#### [Assignment]
Nothing outside the lines below from the one containing "Screen dimensions: 1024x525" through the one containing "This screenshot has width=746, height=551." is to be printed; print those exactly, ends included, and drop the pictures.

[Source data]
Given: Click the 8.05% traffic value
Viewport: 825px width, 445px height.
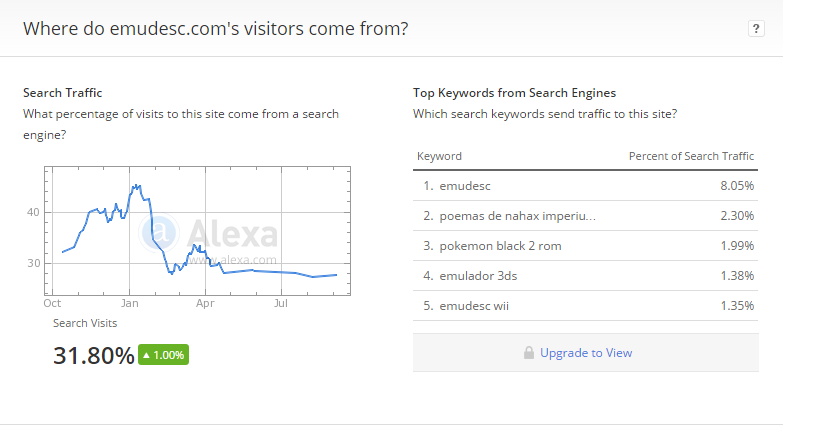Looking at the screenshot, I should tap(737, 186).
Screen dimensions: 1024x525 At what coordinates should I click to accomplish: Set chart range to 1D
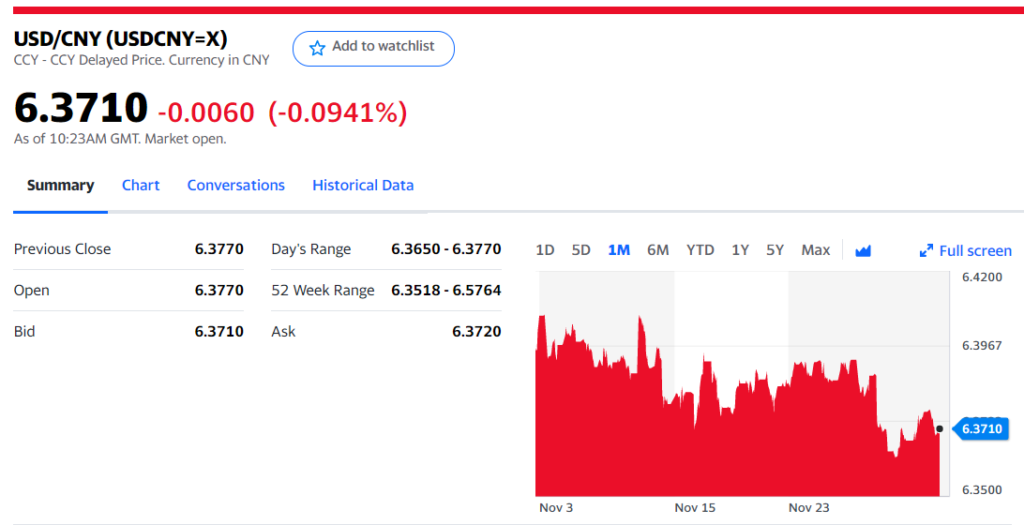[545, 250]
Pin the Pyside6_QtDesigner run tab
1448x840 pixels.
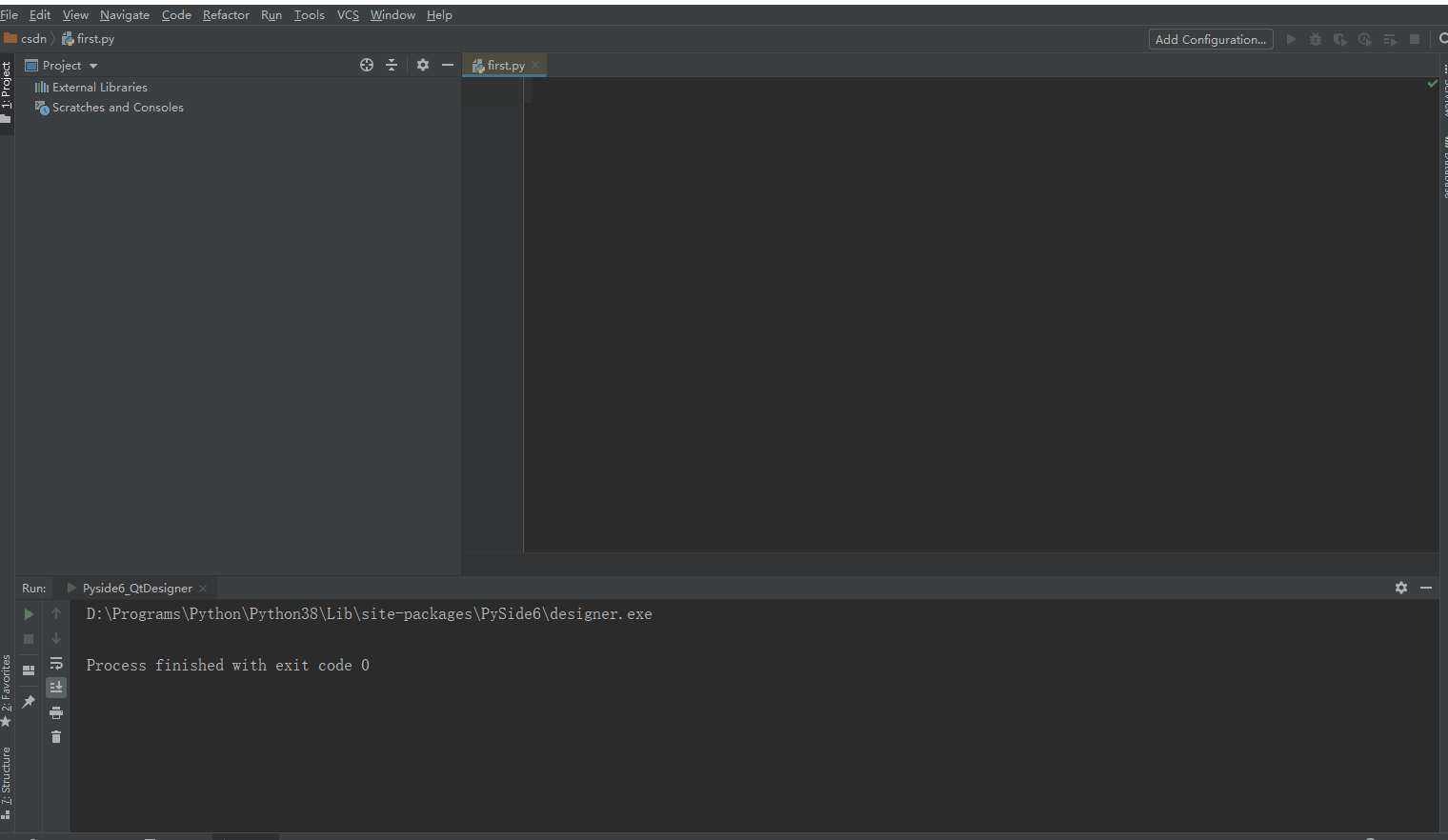pyautogui.click(x=28, y=701)
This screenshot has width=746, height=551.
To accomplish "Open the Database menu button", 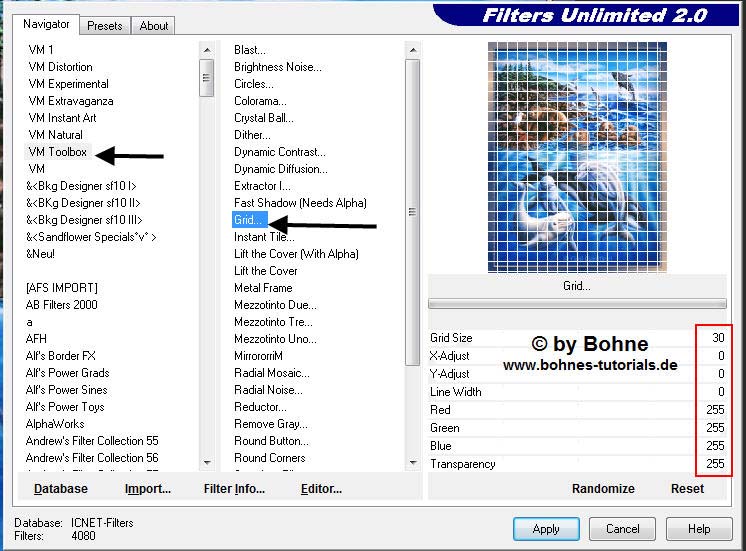I will click(61, 489).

#### [Worked solution]
Screen dimensions: 1024x525 At what coordinates should I click to accomplish: Set chart range to 1D
[545, 250]
Pin the Pyside6_QtDesigner run tab
1448x840 pixels.
pyautogui.click(x=28, y=701)
This screenshot has width=746, height=551.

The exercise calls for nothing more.